Près des maquettes, L’Eldorado, un dessin à l’encre de chine et aquarelle, montre des employés qui, sur le dos de cochons en or ailés, s’enfuient des usines pour un eldorado. L’artiste utilise le symbole du cochon en or, qui signifie la chance. Cette œuvre est probablement la plus révélatrice de l’opinion de Karine Giboulo à propos des conditions de travail des ouvriers chinois et de ce qu’elle leur souhaite en les honorant par cette exposition.

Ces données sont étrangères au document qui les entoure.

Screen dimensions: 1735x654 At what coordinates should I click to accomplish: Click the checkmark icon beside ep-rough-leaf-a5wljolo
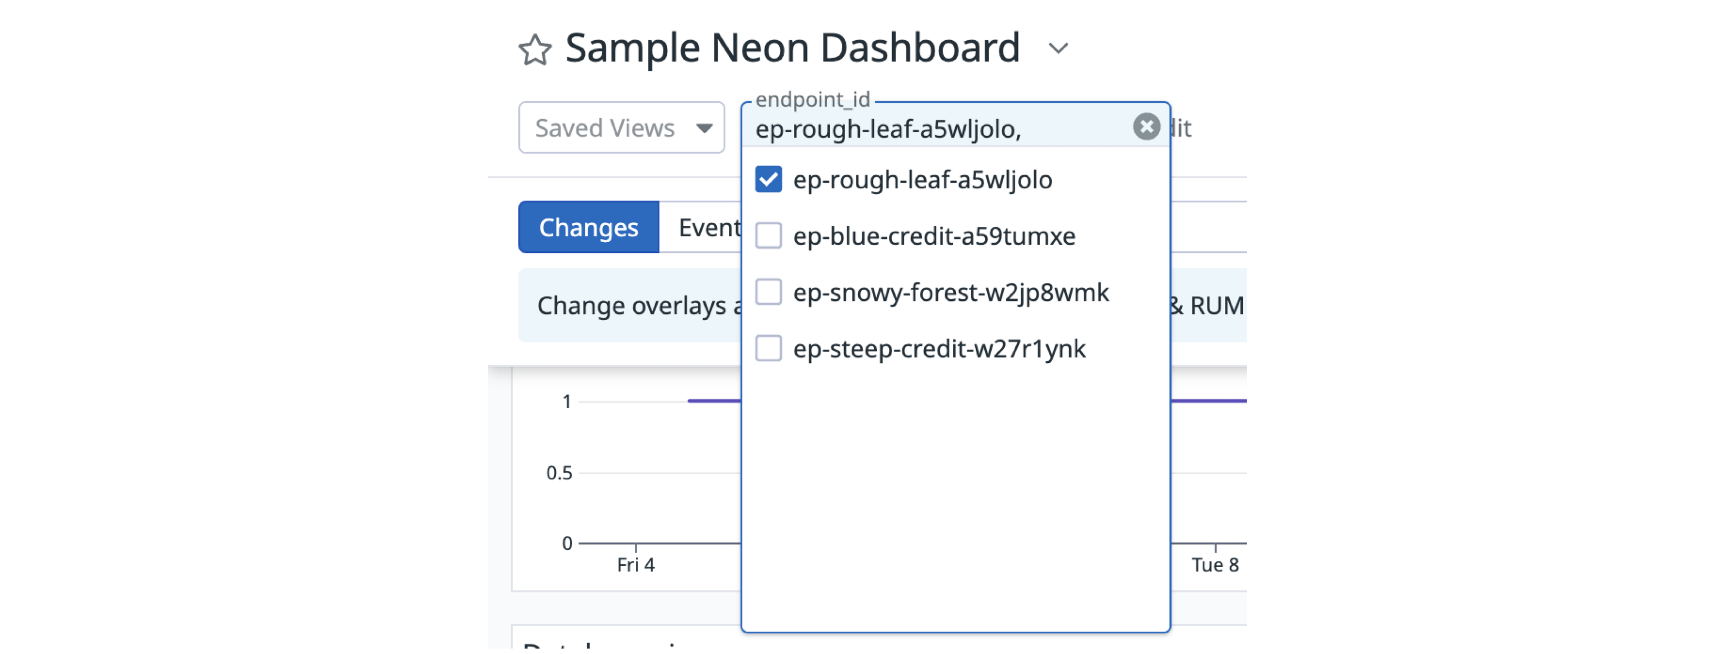[x=768, y=179]
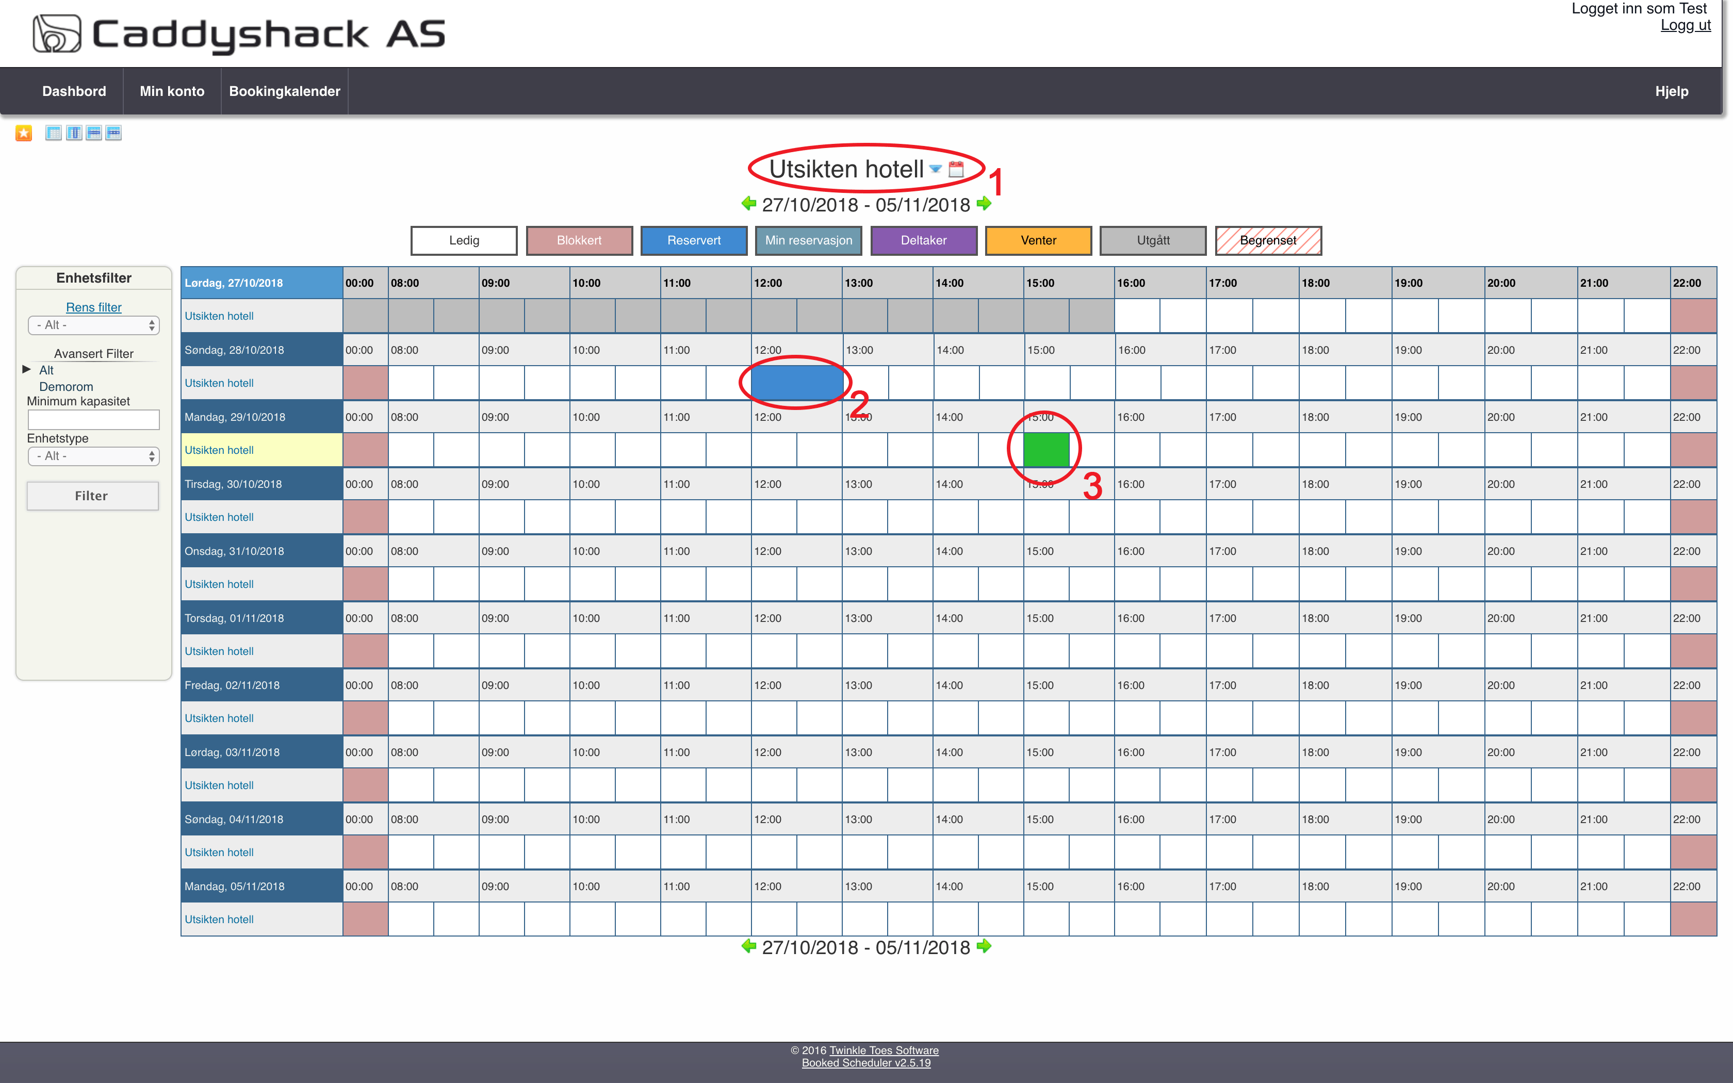The height and width of the screenshot is (1083, 1733).
Task: Select the wide horizontal row layout icon
Action: (94, 133)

Dans une pièce distincte se trouve un ours blanc géant en peluche, cigare à la gueule et short arborant le drapeau canadien. Il tient un chariot débordant de sardines. Surgissant des maquettes, il pénètre l’espace du spectateur et, du coup, l’inclut dans son univers et au commentaire critique de l’artiste. D’ailleurs, à travers les ouvertures dans les murs de cette pièce, les visiteurs à l’extérieur peuvent observer le rapport tissé entre le spectateur et l’ours, à travers le même point de vue qu’ils sont amenés à adopter en observant les activités à l’intérieur des usines miniatures.
All You Can Eat témoigne d’une démarche approfondie de Karine Giboulo, plutôt audacieuse dans ses projets. Son travail met en lumière des conditions de vie qui semblent parfois loin de la réalité dans laquelle nous vivons, pourtant toutes deux en corrélation. L’exposition critique la surconsommation des sociétés capitalistes et les conséquences au niveau mondial créées par leurs besoins toujours croissants. Le Musée des Beaux-arts de Montréal a acquis une des maquettes de l’exposition, ce qui participe à la visibilité grandissante et à la reconnaissance de l’artiste. Ses oeuvres ont d’ailleurs été présentées à la New York Contemporary Art Fair au début de mars, où le Musée du Kentucky a fait l’achat d’une maquette. La démarche singulière et engagée de Karine Giboulo ne sera pas passée inaperçue bien longtemps!
Karine Giboulo
All You Can Eat
27 novembre 2008 – 7 février 2009
Galerie SAS, Montréal
1 L’Agence des Nations Unies pour les réfugiés.
2 Hortense Michaud-Lalanne, Si les vrais coûts m’étaient comptés, Montréal, Éditions Écosociété, 1993, p. 83.